Esto lleva a que haya una discrepancia entre lo que se es y lo que se quiere aparentar, y algo que la naturaleza creó para ocasiones determinadas, en general trascendentes, se convierte en una actitud crónica por motivos vacíos que pueden no tener ninguna recompensa. Viven una existencia superficial condicionada por uno y mil factores sin contenido de los que llegan a sentirse esclavos. Esta forma de vida esta llena de insatisfacciones y es fuente de frustración y hastío.

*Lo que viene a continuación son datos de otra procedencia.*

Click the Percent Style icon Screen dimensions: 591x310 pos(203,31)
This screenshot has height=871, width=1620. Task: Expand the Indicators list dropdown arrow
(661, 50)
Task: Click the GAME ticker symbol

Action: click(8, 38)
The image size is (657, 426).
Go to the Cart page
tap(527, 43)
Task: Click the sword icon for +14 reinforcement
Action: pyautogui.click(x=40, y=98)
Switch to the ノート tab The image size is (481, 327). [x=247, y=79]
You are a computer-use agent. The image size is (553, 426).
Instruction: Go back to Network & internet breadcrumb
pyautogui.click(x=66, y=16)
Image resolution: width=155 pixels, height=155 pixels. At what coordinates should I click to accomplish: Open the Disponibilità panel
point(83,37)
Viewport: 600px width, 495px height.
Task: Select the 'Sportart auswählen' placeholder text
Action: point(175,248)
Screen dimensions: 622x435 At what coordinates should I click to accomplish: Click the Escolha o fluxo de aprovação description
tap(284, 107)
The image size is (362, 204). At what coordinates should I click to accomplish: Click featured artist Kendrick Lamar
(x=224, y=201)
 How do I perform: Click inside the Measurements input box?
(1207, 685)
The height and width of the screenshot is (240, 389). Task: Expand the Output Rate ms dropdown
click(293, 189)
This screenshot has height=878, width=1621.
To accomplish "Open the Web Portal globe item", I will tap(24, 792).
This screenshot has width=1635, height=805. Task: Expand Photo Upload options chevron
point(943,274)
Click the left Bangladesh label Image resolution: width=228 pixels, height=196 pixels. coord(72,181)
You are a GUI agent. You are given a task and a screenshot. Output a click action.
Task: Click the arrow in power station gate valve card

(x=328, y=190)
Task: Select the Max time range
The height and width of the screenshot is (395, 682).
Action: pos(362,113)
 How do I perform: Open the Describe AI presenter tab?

Aunque el refranero español es sabio y dice que “el hábito no hace al monje”, en la sociedad actual parece que impera la creencia de que el hábito sí que hace al monje. Esto lo saben muy bien las empresas de consumo, que intentan vendernos sus productos basando su publicidad en lo accesorio y no en lo fundamental; casi no nos hablan del producto en cuestión, pero nos lo presentan asociado a mujeres bellas, coches ostentosos, marcos paradisíacos o personas valoradas socialmente. Lo mismo sucede con los partidos políticos, sus líderes deben ser fundamentalmente buenos vendedores, con ademanes, elocuencia y, a poder ser buena presencia, más que personas con contenido.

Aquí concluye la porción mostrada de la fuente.